Une vingtaine d’étudiantes et d’étudiants du programme court de deuxième cycle en sciences des religions ont participé à un voyage d’études en Amazonie brésilienne, du 4 au 25 août dernier. Ce séjour était le point culminant du programme «Au rythme des eaux: sociétés et cosmologies autochtones au Québec et en Amazonie», offert par le professeur Laurent Jérôme et la professeure associée Anne-Marie Colpron, du Département des sciences des religions, en collaboration avec l’Université d’État du Pará et l’Université fédérale de l’ouest du Pará, au Brésil. Ce programme, qui en était à sa troisième édition (les deux premières ont eu lieu en 2014 et 2018), comprenait aussi des séminaires à Manawan, une communauté Atikamekw de la région de Lanaudière (automne 2022), et à Essipit, une communauté innue de la Côte-Nord (hiver 2023).
Deux étudiantes ayant participé au programme, Camille Ouellet et Bérénice Mollen-Dupuis, partagent leurs aventures et leurs journaux de bord sur le compte Instagram de la Faculté des sciences humaines jusqu’au 17 novembre. Les images et les textes sont aussi consignés dans un blogue sur le site de la faculté.
Visites, rencontres et échanges
L’aventure brésilienne a débuté le 4 août à Belém, capitale de l’État du Pará et porte d’entrée du fleuve Amazone. Les étudiantes et étudiants ont notamment participé à un forum sur les différents enjeux touchant la région amazonienne . «Nous avons rencontré des leaders autochtones qui mènent des luttes liées à ces enjeux», souligne Camille Ouellet, qui a suivi le programme dans le cadre de ses études à la majeure en anthropologie du contemporain.
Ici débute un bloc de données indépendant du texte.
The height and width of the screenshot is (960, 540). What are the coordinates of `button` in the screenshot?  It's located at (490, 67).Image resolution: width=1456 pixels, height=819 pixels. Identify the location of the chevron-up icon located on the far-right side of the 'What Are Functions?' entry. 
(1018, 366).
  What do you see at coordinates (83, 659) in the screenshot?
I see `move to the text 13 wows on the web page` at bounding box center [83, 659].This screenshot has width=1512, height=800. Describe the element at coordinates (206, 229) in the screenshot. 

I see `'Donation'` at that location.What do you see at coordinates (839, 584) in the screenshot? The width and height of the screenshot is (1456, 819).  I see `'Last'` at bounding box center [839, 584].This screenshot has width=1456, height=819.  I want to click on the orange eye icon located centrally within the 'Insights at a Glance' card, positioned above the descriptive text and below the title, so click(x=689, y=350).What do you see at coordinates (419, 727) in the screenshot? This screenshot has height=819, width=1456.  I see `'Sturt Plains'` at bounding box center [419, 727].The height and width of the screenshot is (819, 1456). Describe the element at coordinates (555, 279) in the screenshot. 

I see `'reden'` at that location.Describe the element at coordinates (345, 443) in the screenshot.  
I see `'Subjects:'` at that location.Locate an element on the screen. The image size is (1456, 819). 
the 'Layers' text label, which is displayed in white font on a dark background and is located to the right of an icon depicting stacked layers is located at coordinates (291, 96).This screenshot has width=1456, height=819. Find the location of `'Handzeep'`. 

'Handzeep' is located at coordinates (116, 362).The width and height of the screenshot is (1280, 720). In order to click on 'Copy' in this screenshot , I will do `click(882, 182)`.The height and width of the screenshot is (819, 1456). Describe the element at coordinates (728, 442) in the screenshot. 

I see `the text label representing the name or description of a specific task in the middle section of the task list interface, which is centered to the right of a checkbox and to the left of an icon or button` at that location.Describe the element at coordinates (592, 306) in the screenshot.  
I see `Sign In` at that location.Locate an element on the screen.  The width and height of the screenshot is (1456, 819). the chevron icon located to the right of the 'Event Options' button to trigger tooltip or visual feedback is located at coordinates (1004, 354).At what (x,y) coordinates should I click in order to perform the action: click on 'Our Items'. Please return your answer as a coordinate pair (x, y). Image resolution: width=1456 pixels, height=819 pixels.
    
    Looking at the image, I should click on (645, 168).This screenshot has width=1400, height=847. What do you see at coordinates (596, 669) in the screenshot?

Le groupe a ensuite pris l’avion jusqu’à Santarém, une petite ville au confluent de l’Amazone et du Rio Tapajos. «Nous sommes allées au marché de Santarém pour faire nos provisions et acheter un hamac, puisque nous allions dormir sur un bateau durant les deux prochaines semaines avec tous les membres de l’équipage», mentionne Bérénice Mollen-Dupuis, membre de la communauté innue d’Ekuanitshit et étudiante au baccalauréat en droit.
Le lendemain, le groupe a vogué vers la communauté autochtone de San Francisco de Cavada pour y visiter une école et rencontrer le chef du village. «Il nous a parlé de plusieurs plantes importantes pour leur communauté, dont celle servant à la peinture corporelle», précise Bérénice.
Prochain arrêt: Alter-do-Chão, où les étudiantes et étudiants ont rencontré une organisation de femmes autochtones Borari, qui luttent pour obtenir une meilleure représentation, et ont visité un immense jardin célèbre pour sa culture du manioc.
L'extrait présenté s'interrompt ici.